The hillside town of Amadores perches on Gran Canaria’s coast. And, if you’re looking for a laidback getaway, this is the place for you – it runs on R&R. You can plant your parasol on the Blue Flag beach, or lace up your trainers and take a leisurely clifftop stroll. Long, low-key evenings are on the cards in the waterfront bars and restaurants, too.
Maspalomas has an Ant and Dec-style double act going with neighbouring Playa del Ingles. It’s impossible to mention one without the other in the same breath, and together they’re major crowd-pleasers. Maspalomas cut its teeth in the family holiday game, and brings al fresco cafés and waterparks to the table. Historic sites like the Faro de Maspalomas lighthouse elbow their way in, too. Playa del Ingles, meanwhile, smashes the getaway essentials – a big beach, home-from-home cuisine and attention-seeking nightlife.

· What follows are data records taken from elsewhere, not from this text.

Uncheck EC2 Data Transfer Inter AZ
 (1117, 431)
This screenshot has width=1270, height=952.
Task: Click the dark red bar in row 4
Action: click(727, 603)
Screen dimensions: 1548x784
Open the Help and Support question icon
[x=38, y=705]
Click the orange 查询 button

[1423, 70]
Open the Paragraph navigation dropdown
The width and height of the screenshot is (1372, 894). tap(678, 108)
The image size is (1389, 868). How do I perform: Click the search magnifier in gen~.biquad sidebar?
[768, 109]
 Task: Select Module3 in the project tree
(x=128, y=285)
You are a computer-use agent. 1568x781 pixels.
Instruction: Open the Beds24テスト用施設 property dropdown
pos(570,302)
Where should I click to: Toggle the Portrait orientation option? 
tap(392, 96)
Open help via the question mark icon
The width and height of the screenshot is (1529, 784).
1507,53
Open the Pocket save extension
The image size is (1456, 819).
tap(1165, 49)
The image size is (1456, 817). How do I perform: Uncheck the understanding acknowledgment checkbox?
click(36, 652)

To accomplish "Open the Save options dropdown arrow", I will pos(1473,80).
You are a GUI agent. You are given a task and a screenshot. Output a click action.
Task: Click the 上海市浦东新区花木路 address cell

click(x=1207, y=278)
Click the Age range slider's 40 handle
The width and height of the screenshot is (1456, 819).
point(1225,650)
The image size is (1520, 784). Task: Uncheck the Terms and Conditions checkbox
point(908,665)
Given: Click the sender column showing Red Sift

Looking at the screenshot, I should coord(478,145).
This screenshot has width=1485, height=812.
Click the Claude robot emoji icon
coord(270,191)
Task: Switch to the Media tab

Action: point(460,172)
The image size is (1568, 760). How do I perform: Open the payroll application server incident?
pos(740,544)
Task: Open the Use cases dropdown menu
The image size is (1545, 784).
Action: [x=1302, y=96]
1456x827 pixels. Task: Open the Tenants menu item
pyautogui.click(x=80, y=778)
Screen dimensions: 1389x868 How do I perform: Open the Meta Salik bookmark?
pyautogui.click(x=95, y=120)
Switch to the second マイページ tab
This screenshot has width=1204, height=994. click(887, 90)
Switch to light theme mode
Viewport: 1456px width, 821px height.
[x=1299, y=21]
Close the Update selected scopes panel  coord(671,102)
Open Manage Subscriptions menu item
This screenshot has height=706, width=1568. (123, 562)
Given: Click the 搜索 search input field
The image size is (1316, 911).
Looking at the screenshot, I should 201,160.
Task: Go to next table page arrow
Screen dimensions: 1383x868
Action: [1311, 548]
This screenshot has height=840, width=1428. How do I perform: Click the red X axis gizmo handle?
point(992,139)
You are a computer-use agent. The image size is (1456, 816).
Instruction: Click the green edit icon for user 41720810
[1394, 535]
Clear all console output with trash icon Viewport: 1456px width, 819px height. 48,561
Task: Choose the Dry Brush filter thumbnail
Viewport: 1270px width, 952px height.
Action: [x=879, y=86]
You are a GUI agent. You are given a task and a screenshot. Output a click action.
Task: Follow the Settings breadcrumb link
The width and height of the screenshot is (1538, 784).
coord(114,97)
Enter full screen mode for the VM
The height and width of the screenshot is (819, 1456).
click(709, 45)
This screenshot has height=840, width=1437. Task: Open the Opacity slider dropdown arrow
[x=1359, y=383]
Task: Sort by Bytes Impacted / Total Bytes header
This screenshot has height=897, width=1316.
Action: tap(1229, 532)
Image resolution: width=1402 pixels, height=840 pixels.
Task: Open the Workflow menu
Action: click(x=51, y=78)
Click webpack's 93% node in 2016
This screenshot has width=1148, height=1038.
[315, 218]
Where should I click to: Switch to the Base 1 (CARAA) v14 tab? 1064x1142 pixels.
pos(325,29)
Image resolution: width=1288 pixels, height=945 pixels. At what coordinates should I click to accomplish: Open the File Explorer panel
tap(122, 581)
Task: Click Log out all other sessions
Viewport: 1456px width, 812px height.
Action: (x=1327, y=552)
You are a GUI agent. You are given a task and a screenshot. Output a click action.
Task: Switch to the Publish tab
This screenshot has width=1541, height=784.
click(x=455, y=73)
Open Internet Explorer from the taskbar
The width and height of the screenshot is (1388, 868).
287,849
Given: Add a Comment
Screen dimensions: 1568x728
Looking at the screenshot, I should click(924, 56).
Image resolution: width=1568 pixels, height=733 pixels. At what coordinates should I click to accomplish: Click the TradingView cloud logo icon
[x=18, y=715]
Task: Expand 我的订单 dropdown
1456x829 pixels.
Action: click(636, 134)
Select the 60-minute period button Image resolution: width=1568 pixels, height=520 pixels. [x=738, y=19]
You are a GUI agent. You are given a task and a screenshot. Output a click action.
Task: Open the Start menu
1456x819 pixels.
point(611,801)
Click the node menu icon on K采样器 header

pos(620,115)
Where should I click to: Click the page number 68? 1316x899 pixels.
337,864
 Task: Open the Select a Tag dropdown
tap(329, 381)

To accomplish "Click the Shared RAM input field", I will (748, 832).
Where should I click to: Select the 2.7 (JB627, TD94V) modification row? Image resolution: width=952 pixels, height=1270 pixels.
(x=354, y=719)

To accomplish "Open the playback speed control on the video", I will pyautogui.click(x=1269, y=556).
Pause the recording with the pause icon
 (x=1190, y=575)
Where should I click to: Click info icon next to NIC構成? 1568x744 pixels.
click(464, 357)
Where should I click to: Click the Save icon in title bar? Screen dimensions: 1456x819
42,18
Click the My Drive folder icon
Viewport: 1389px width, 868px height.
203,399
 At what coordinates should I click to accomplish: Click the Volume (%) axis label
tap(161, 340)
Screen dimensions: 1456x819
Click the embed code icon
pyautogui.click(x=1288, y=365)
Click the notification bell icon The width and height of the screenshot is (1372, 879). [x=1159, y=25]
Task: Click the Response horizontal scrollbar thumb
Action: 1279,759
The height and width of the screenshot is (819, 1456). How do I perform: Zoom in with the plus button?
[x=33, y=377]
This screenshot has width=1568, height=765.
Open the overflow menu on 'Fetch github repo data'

Meloneras is like an upmarket suburb of Gran Canaria’s southern heavyweights, Maspalomas and Playa del Ingles. It’s got the luxe hotels, the golf club and the smart prom, while the other two top it up with family-friendly facilities and razzle-dazzle nightlife.
Playa del Ingles
Back in the Sixties, there was an empty strip of coast going spare on Gran Canaria’s southern tip. So Playa del Ingles jumped in and grabbed it. They shipped in golden sand from the Sahara, rustled up some shiny, new shopping centres, threw in a stash of bars, restaurants and clubs – and got themselves the biggest, boldest resort on the island.
With craggy cliffs on three sides, and rolling sea views on the other, Playa Taurito feels nicely cut-off from its larger Gran Canarian counterparts. It’s just what the doctor ordered if you’re looking to up sticks and park yourself on a good-looking slice of black-sand beach, where you can take full advantage of the Canary Islands’ year-round sunshine.
Puerto Rico used to be a traditional fishing village but it had big plans. Now it’s a full-scale resort on the south-west coast of Gran Canaria with a lively nightlife that offers up family-friendly fun. All the numbers add up too – the place has 3 shopping centres, 2 beaches and 1 very big reason to stay – it’s one of the sunniest spots on the island.
San Agustin sits on Gran Canaria’s south coast. Although it’s been on the holiday map since the 1970s, the town’s managed to hang on to its chilled-out and crowd-free vibe. This place features a classic Canary Island crop of volcanic-sand beaches. The star of its sandy trio is Las Burras Beach, a windsurfer-friendly spot. If you’re after a break from the beach, there’s a pair of shopping centres where you can splash the cash.
This modern, stylish town on Gran Canaria’s southern coast is petite enough that everything’s within easy strolling distance. There’s a pretty, pedestrianised village square lined with pavement cafés and restaurants, while parks and Moroccan-style buildings only add to the charm. From here it’s only a short hop to buzzy Playa del Ingles, 10 kilometres away.
This low-rise fishing town on Gran Canaria’s southwest coast certainly doesn’t stint on charm. Its narrow, cobbled streets are lined with traditional whitewashed houses, clad in bougainvillea and hibiscus. There’s also a fancy harbour, perfect for yacht-watching. And in the traffic-free centre, Italian-style footbridges criss-cross a romantic canal. No wonder the place is nicknamed Little Venice.
Sitting on Gran Canaria’s brow, Las Palmas is a fitting capital for such a beach-blanketed isle. Two good-looking swathes of sand unravel for around four kilometres. It’s not all about the coast, though. You’ll also find chic boutiques, bazaar-like streets and elegant squares to boot.
Playa Del Cura
Playa del Cura might not have the buzz of its lively neighbour Puerto Rico, but its pretty, secluded setting more than makes up for things. It’s a forget-your-troubles kind of place, with a peaceful stretch of sand and a couple of Canarian restaurants dotted about. You’ll still see hotels and villas on the hills, but things are scaled down and far less touristy.
Patalavaca ticks all of the traditional holiday boxes. It’s one of the lesser-known spots on Gran Canaria’s south coast, but still lines up a clutch of sandy beaches and well-positioned hotels. Whitewashed villas start to take their place as you follow the twisting road uphill, and the panoramas get better the higher you climb. Turn your back on the ocean, and you’ll see mocha-coloured hills rise and fall towards the island’s rural centre.
Sitting on Gran Canaria’s southern tip, Arguineguin’s a fishing village with a modern edge. Roughly translated, it means ‘quiet water’, which hints at its shore-based perks. It’s got a handful of beaches tucked away along its scalloped coastline – and they’re renowned for their calm, lake-like waters.